**Objective:** Will you reproduce the material below word for word, keeping every line as it stands?

**Given records:**
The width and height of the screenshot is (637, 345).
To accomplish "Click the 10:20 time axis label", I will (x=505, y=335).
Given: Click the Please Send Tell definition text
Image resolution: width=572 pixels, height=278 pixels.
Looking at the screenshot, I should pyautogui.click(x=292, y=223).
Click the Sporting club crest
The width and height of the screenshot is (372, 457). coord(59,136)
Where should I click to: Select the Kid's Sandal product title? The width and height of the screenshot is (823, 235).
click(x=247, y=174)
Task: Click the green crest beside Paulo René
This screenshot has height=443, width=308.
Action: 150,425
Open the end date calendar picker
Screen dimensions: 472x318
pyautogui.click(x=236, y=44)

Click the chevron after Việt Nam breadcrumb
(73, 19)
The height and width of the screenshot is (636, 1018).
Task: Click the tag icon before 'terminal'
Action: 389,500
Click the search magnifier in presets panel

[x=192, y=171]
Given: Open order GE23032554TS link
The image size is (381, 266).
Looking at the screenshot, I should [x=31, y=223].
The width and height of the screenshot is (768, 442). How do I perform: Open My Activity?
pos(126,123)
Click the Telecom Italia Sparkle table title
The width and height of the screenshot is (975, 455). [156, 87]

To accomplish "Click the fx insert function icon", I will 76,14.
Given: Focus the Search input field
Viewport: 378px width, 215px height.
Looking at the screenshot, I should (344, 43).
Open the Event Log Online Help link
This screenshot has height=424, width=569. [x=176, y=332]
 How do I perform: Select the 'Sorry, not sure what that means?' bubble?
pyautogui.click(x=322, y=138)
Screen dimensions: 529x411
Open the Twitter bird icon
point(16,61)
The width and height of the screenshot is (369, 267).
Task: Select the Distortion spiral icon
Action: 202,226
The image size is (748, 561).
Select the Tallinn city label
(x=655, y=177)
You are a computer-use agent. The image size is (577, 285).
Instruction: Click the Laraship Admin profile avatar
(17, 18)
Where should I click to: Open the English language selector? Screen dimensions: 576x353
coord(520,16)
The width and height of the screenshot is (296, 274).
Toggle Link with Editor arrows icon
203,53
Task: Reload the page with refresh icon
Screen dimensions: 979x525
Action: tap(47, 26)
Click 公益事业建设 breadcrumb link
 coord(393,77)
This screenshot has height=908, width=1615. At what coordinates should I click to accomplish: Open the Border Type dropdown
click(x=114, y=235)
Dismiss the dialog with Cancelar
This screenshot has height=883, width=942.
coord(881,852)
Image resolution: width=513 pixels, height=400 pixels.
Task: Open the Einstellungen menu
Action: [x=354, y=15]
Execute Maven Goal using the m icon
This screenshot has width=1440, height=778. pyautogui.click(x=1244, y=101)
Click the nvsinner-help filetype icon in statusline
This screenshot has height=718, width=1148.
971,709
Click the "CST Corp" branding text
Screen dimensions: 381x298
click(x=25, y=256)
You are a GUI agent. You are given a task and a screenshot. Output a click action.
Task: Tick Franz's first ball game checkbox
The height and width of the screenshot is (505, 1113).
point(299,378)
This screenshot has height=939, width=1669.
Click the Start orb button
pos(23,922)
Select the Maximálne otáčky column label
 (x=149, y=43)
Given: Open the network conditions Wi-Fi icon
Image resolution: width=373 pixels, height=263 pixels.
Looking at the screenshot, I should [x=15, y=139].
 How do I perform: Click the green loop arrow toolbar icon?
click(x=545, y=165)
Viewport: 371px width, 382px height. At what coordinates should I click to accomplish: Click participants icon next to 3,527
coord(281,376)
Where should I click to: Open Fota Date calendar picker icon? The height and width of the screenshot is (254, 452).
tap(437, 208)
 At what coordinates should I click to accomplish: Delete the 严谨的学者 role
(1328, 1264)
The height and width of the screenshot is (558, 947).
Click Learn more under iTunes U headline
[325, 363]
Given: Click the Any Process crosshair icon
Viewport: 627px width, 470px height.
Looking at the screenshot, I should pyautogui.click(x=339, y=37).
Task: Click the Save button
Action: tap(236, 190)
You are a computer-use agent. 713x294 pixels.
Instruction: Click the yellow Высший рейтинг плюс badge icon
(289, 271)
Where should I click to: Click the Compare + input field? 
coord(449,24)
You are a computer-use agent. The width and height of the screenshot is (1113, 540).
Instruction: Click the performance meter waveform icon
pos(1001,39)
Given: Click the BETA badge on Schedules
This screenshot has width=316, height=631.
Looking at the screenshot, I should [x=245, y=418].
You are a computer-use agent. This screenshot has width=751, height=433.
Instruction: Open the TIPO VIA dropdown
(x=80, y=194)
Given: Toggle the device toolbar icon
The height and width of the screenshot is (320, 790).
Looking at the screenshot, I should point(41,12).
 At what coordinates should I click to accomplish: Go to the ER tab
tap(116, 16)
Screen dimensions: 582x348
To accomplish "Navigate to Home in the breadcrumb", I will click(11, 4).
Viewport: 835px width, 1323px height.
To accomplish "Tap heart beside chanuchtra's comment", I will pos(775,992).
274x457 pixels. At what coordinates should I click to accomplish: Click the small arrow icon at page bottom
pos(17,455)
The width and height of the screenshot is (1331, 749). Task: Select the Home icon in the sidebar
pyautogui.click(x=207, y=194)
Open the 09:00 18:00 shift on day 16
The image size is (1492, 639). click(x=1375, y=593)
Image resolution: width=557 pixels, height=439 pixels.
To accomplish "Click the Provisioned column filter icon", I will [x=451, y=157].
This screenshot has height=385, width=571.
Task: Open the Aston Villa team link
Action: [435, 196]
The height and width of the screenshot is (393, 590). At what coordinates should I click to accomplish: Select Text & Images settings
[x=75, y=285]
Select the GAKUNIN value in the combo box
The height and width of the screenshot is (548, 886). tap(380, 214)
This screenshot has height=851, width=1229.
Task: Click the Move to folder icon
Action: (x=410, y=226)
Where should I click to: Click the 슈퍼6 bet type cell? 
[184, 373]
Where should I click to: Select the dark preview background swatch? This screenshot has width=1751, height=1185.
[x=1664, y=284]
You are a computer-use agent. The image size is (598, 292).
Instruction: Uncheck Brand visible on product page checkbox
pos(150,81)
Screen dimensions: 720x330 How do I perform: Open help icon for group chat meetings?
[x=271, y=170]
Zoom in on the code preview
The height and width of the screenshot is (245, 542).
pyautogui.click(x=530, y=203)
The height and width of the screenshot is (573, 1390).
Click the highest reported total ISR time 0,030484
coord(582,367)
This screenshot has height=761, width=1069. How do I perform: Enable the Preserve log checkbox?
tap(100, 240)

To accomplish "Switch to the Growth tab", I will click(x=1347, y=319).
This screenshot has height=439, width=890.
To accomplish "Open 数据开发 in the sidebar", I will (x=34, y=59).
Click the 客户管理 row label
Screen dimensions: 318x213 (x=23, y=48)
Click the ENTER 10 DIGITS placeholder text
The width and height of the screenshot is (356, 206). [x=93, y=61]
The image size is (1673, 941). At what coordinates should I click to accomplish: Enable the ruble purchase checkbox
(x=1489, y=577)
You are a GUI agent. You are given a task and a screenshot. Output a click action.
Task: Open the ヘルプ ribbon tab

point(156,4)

**Output of the exercise:**
The width and height of the screenshot is (637, 345).
To accomplish "Click the 10:20 time axis label", I will (x=505, y=335).
Given: Click the Please Send Tell definition text
Image resolution: width=572 pixels, height=278 pixels.
Looking at the screenshot, I should pyautogui.click(x=292, y=223).
Click the Sporting club crest
The width and height of the screenshot is (372, 457). coord(59,136)
Where should I click to: Select the Kid's Sandal product title? The width and height of the screenshot is (823, 235).
click(x=247, y=174)
Task: Click the green crest beside Paulo René
This screenshot has height=443, width=308.
Action: 150,425
Open the end date calendar picker
Screen dimensions: 472x318
pyautogui.click(x=236, y=44)

Click the chevron after Việt Nam breadcrumb
(73, 19)
The height and width of the screenshot is (636, 1018).
Task: Click the tag icon before 'terminal'
Action: 389,500
Click the search magnifier in presets panel

[x=192, y=171]
Given: Open order GE23032554TS link
The image size is (381, 266).
Looking at the screenshot, I should [x=31, y=223].
The width and height of the screenshot is (768, 442). How do I perform: Open My Activity?
pos(126,123)
Click the Telecom Italia Sparkle table title
The width and height of the screenshot is (975, 455). [156, 87]

To accomplish "Click the fx insert function icon", I will 76,14.
Given: Focus the Search input field
Viewport: 378px width, 215px height.
Looking at the screenshot, I should (344, 43).
Open the Event Log Online Help link
This screenshot has height=424, width=569. [x=176, y=332]
 How do I perform: Select the 'Sorry, not sure what that means?' bubble?
pyautogui.click(x=322, y=138)
Screen dimensions: 529x411
Open the Twitter bird icon
point(16,61)
The width and height of the screenshot is (369, 267).
Task: Select the Distortion spiral icon
Action: 202,226
The image size is (748, 561).
Select the Tallinn city label
(x=655, y=177)
You are a computer-use agent. The image size is (577, 285).
Instruction: Click the Laraship Admin profile avatar
(17, 18)
Where should I click to: Open the English language selector? Screen dimensions: 576x353
coord(520,16)
The width and height of the screenshot is (296, 274).
Toggle Link with Editor arrows icon
203,53
Task: Reload the page with refresh icon
Screen dimensions: 979x525
Action: tap(47, 26)
Click 公益事业建设 breadcrumb link
 coord(393,77)
This screenshot has height=908, width=1615. At what coordinates should I click to accomplish: Open the Border Type dropdown
click(x=114, y=235)
Dismiss the dialog with Cancelar
This screenshot has height=883, width=942.
coord(881,852)
Image resolution: width=513 pixels, height=400 pixels.
Task: Open the Einstellungen menu
Action: [x=354, y=15]
Execute Maven Goal using the m icon
This screenshot has width=1440, height=778. pyautogui.click(x=1244, y=101)
Click the nvsinner-help filetype icon in statusline
This screenshot has height=718, width=1148.
971,709
Click the "CST Corp" branding text
Screen dimensions: 381x298
click(x=25, y=256)
You are a GUI agent. You are given a task and a screenshot. Output a click action.
Task: Tick Franz's first ball game checkbox
The height and width of the screenshot is (505, 1113).
point(299,378)
This screenshot has height=939, width=1669.
Click the Start orb button
pos(23,922)
Select the Maximálne otáčky column label
 (x=149, y=43)
Given: Open the network conditions Wi-Fi icon
Image resolution: width=373 pixels, height=263 pixels.
Looking at the screenshot, I should [x=15, y=139].
 How do I perform: Click the green loop arrow toolbar icon?
click(x=545, y=165)
Viewport: 371px width, 382px height. At what coordinates should I click to accomplish: Click participants icon next to 3,527
coord(281,376)
Where should I click to: Open Fota Date calendar picker icon? The height and width of the screenshot is (254, 452).
tap(437, 208)
 At what coordinates should I click to accomplish: Delete the 严谨的学者 role
(1328, 1264)
The height and width of the screenshot is (558, 947).
Click Learn more under iTunes U headline
[325, 363]
Given: Click the Any Process crosshair icon
Viewport: 627px width, 470px height.
Looking at the screenshot, I should pyautogui.click(x=339, y=37).
Task: Click the Save button
Action: tap(236, 190)
You are a computer-use agent. 713x294 pixels.
Instruction: Click the yellow Высший рейтинг плюс badge icon
(289, 271)
Where should I click to: Click the Compare + input field? 
coord(449,24)
You are a computer-use agent. The width and height of the screenshot is (1113, 540).
Instruction: Click the performance meter waveform icon
pos(1001,39)
Given: Click the BETA badge on Schedules
This screenshot has width=316, height=631.
Looking at the screenshot, I should [x=245, y=418].
You are a computer-use agent. This screenshot has width=751, height=433.
Instruction: Open the TIPO VIA dropdown
(x=80, y=194)
Given: Toggle the device toolbar icon
The height and width of the screenshot is (320, 790).
Looking at the screenshot, I should point(41,12).
 At what coordinates should I click to accomplish: Go to the ER tab
tap(116, 16)
Screen dimensions: 582x348
To accomplish "Navigate to Home in the breadcrumb", I will click(11, 4).
Viewport: 835px width, 1323px height.
To accomplish "Tap heart beside chanuchtra's comment", I will pos(775,992).
274x457 pixels. At what coordinates should I click to accomplish: Click the small arrow icon at page bottom
pos(17,455)
The width and height of the screenshot is (1331, 749). Task: Select the Home icon in the sidebar
pyautogui.click(x=207, y=194)
Open the 09:00 18:00 shift on day 16
The image size is (1492, 639). click(x=1375, y=593)
Image resolution: width=557 pixels, height=439 pixels.
To accomplish "Click the Provisioned column filter icon", I will [x=451, y=157].
This screenshot has height=385, width=571.
Task: Open the Aston Villa team link
Action: [435, 196]
The height and width of the screenshot is (393, 590). At what coordinates should I click to accomplish: Select Text & Images settings
[x=75, y=285]
Select the GAKUNIN value in the combo box
The height and width of the screenshot is (548, 886). tap(380, 214)
This screenshot has height=851, width=1229.
Task: Click the Move to folder icon
Action: (x=410, y=226)
Where should I click to: Click the 슈퍼6 bet type cell? 
[184, 373]
Where should I click to: Select the dark preview background swatch? This screenshot has width=1751, height=1185.
[x=1664, y=284]
You are a computer-use agent. The image size is (598, 292).
Instruction: Uncheck Brand visible on product page checkbox
pos(150,81)
Screen dimensions: 720x330 How do I perform: Open help icon for group chat meetings?
[x=271, y=170]
Zoom in on the code preview
The height and width of the screenshot is (245, 542).
pyautogui.click(x=530, y=203)
The height and width of the screenshot is (573, 1390).
Click the highest reported total ISR time 0,030484
coord(582,367)
This screenshot has height=761, width=1069. How do I perform: Enable the Preserve log checkbox?
tap(100, 240)

To accomplish "Switch to the Growth tab", I will click(x=1347, y=319).
This screenshot has height=439, width=890.
To accomplish "Open 数据开发 in the sidebar", I will (x=34, y=59).
Click the 客户管理 row label
Screen dimensions: 318x213 (x=23, y=48)
Click the ENTER 10 DIGITS placeholder text
The width and height of the screenshot is (356, 206). [x=93, y=61]
The image size is (1673, 941). At what coordinates should I click to accomplish: Enable the ruble purchase checkbox
(x=1489, y=577)
You are a GUI agent. You are given a task and a screenshot. Output a click action.
Task: Open the ヘルプ ribbon tab

point(156,4)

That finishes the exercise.